— Start of Passage shown —

# Growing PRG in the office, seed samples?



## ReelOlives (Oct 4, 2018)

So a while back I thought wow my desk looks a little sad and might need a desk plant... Why not plant some grass! :thumbup:

I threw some Perennial Ryegrass in a mug with some Miracle Grow and within 3 weeks it is produced a very lush desk plant!

Now, I want to plant some Turf Type tall Fescue and Kentucky Bluegrass and have a nice little display of the different types on my desk. Does anyone know where I could find seed samples? I only need a handful but would prefer not to buy a 5lb bag...

Any lead on the seed samples helps!

Thanks!

Side note: Yes I am cutting the grass with scissors


----------



## Drys (Sep 19, 2018)

Detaching that is going to be a PITA.


----------



## ReelOlives (Oct 4, 2018)

@Drys Yeah - I am thinking about core aerating with a pen. I might be able to dethatch with a fork.


----------



## GlassSandwich84 (Sep 3, 2019)

&#129315;&#129304; This is awesome!!!


----------



## BobRoss (Jul 3, 2019)

ReelOlives said:


> @Drys Yeah - I am thinking about core aerating with a pen. I might be able to dethatch with a fork.


Make sure you pull the pen apart and put a slit in the side. You want to at least pull 2-3cm cores. Spike aeration will just compact all that soil!


----------



## GlassSandwich84 (Sep 3, 2019)

PM me your address I'll send you some Midnight KBG


----------



## 1028mountain (Oct 1, 2019)

I can send you some penning tall fescue too if you like. PM me your address and is there a best way to mail seeds?


----------



## Alias-Doe (Aug 9, 2019)

I got Bewitched and Black beauty ( Fescue/Rye/KBG) . I got a whole bunch of common Bermuda seed in my neighbors yard .


----------



## ScottW (Sep 16, 2019)

Somebody check my math...

For that size container, spoon feeding at a rate of 0.25 lbs N/M, you would apply approximately 35 milligrams of 46-0-0 urea.


----------



## FuzzeWuzze (Aug 25, 2017)

ScottW said:


> Somebody check my math...
> 
> For that size container, spoon feeding at a rate of 0.25 lbs N/M, you would apply approximately 35 milligrams of 46-0-0 urea.


To be more precise, according to my measurements to get .25N in a 32oz spray bottle(dollar tree!), he needs to dissolve 0.135 lbs of Urea. Then he can just spritz the plant a few times once a week  It wont be precise, but pretty close.

— End of Passage shown —
— Start of Entries supplied —

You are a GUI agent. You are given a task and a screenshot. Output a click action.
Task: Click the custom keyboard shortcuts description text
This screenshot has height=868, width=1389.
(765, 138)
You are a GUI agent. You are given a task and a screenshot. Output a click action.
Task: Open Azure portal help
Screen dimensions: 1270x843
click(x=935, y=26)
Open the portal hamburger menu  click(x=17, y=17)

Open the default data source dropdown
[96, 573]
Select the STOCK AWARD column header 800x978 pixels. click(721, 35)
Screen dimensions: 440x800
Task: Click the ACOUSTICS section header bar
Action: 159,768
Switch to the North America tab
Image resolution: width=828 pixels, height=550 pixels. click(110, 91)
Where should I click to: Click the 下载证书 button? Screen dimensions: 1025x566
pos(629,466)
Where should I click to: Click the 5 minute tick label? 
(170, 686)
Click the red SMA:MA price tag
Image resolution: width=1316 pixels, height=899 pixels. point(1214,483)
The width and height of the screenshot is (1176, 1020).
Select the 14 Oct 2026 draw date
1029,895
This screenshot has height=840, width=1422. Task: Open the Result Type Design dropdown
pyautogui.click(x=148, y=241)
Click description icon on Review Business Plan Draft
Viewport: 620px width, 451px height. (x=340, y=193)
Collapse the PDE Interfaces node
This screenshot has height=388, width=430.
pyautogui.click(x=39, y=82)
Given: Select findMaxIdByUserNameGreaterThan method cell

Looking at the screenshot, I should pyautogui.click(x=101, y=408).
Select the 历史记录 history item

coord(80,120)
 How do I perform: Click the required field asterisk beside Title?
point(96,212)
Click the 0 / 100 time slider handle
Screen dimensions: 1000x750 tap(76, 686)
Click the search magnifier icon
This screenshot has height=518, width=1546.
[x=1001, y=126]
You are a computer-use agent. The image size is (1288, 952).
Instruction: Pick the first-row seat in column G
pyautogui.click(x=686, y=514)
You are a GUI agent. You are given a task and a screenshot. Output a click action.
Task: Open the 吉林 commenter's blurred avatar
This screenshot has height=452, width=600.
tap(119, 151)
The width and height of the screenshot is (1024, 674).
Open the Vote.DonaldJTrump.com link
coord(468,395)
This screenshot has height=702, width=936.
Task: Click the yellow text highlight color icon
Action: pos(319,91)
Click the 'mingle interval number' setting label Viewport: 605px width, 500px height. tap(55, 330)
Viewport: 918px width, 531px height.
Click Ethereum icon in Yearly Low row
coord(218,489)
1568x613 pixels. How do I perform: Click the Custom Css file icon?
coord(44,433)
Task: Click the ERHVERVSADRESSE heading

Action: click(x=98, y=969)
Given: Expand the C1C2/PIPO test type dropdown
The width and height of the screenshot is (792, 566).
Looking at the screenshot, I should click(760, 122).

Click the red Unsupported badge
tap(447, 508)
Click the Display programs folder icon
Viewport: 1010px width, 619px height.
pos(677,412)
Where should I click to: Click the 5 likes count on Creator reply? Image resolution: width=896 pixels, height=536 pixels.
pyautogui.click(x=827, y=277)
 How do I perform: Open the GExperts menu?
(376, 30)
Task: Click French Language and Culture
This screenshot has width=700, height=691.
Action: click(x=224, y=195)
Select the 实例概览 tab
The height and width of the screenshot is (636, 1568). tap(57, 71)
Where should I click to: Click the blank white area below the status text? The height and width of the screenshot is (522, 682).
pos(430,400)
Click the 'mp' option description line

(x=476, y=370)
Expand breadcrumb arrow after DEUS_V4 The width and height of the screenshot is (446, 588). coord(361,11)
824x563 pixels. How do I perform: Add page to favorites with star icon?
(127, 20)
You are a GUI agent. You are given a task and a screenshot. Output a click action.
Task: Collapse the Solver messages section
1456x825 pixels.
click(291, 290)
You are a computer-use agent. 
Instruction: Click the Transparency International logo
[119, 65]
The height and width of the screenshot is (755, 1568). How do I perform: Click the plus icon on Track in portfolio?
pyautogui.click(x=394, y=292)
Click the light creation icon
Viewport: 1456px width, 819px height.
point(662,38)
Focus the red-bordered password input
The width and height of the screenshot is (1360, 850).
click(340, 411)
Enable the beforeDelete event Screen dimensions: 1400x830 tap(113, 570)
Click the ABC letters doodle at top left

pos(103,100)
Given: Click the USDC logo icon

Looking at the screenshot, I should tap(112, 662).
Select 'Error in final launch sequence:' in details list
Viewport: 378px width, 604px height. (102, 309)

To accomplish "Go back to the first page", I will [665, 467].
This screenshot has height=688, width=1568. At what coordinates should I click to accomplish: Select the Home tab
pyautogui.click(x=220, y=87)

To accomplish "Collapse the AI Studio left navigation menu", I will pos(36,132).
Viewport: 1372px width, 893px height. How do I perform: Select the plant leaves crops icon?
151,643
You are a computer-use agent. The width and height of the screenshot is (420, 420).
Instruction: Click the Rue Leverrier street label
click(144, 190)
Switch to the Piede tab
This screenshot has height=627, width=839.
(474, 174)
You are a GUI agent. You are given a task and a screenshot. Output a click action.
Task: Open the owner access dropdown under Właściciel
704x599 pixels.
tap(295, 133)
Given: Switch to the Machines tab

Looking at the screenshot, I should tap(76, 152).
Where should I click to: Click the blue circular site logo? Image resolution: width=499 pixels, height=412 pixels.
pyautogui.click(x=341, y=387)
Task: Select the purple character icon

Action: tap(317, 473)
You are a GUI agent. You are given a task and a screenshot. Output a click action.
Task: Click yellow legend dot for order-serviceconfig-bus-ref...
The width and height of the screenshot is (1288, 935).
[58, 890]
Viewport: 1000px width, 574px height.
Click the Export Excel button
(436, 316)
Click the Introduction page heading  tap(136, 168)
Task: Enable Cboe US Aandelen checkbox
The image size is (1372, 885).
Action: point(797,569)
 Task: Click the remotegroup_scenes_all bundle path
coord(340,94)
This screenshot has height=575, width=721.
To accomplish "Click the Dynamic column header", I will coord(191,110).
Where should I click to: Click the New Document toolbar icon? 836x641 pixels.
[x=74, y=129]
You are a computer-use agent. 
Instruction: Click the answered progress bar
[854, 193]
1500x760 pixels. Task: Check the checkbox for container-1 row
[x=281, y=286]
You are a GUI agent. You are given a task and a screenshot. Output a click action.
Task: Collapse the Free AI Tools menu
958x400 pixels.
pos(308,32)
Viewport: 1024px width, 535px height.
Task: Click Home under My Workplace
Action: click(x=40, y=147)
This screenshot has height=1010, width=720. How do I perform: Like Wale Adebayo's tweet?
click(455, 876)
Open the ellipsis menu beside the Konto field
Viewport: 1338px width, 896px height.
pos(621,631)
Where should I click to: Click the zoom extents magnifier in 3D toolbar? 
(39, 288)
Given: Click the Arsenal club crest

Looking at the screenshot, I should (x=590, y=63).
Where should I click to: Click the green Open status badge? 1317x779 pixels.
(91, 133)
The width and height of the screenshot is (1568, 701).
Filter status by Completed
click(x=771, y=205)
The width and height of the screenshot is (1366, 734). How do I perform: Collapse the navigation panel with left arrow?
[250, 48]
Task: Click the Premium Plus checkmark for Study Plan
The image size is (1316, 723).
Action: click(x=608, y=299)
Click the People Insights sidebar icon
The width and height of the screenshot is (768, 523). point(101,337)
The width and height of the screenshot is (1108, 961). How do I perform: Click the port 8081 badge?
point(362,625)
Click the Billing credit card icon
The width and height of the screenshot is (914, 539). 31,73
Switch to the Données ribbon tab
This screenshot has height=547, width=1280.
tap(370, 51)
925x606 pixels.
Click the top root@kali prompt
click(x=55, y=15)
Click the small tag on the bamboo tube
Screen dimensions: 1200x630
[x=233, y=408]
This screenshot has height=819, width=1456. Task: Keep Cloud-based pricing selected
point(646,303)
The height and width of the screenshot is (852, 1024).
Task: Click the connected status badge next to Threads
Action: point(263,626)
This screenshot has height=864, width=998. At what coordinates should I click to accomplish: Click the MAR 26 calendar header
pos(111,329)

— End of Entries supplied —

**Written exercise 1**
Answer these from the forum thread on growing grass at a desk:
(a) What kind of grass did ReelOlives first plant in a mug?
(b) Which Kentucky Bluegrass does GlassSandwich84 offer to send?
(c) What size spray bottle does FuzzeWuzze give a measurement for?
**Written exercise 2**
Rewrite the part of the forum thread that begins at the words "To be more precise, according" and stops after "but pretty close.", with "spray bottle" updated to "misting bottle".
The records can be left aside here.

**Solution 1**
(a) Perennial Ryegrass
(b) Midnight KBG
(c) A 32oz spray bottle

**Solution 2**
To be more precise, according to my measurements to get .25N in a 32oz misting bottle(dollar tree!), he needs to dissolve 0.135 lbs of Urea. Then he can just spritz the plant a few times once a week  It wont be precise, but pretty close.